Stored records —
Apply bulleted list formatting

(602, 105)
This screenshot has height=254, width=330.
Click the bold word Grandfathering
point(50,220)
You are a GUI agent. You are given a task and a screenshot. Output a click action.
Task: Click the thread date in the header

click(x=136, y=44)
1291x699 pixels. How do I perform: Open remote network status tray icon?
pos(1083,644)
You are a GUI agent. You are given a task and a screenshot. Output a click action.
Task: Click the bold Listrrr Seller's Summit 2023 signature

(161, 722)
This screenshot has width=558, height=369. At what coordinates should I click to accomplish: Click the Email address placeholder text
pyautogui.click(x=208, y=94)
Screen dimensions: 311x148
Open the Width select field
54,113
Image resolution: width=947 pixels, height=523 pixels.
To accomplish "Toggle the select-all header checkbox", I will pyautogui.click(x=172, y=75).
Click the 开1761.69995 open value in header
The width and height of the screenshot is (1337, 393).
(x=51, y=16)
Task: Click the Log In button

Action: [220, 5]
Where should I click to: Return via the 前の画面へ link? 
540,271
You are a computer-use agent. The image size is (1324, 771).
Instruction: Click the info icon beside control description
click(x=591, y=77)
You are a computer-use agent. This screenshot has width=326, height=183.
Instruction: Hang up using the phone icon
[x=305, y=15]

Required action — Repeat the data word for word. Leave nothing out.

Response for this exercise —
Apply bulleted list formatting

(602, 105)
This screenshot has height=254, width=330.
Click the bold word Grandfathering
point(50,220)
You are a GUI agent. You are given a task and a screenshot. Output a click action.
Task: Click the thread date in the header

click(x=136, y=44)
1291x699 pixels. How do I perform: Open remote network status tray icon?
pos(1083,644)
You are a GUI agent. You are given a task and a screenshot. Output a click action.
Task: Click the bold Listrrr Seller's Summit 2023 signature

(161, 722)
This screenshot has width=558, height=369. At what coordinates should I click to accomplish: Click the Email address placeholder text
pyautogui.click(x=208, y=94)
Screen dimensions: 311x148
Open the Width select field
54,113
Image resolution: width=947 pixels, height=523 pixels.
To accomplish "Toggle the select-all header checkbox", I will pyautogui.click(x=172, y=75).
Click the 开1761.69995 open value in header
The width and height of the screenshot is (1337, 393).
(x=51, y=16)
Task: Click the Log In button

Action: [220, 5]
Where should I click to: Return via the 前の画面へ link? 
540,271
You are a computer-use agent. The image size is (1324, 771).
Instruction: Click the info icon beside control description
click(x=591, y=77)
You are a computer-use agent. This screenshot has width=326, height=183.
Instruction: Hang up using the phone icon
[x=305, y=15]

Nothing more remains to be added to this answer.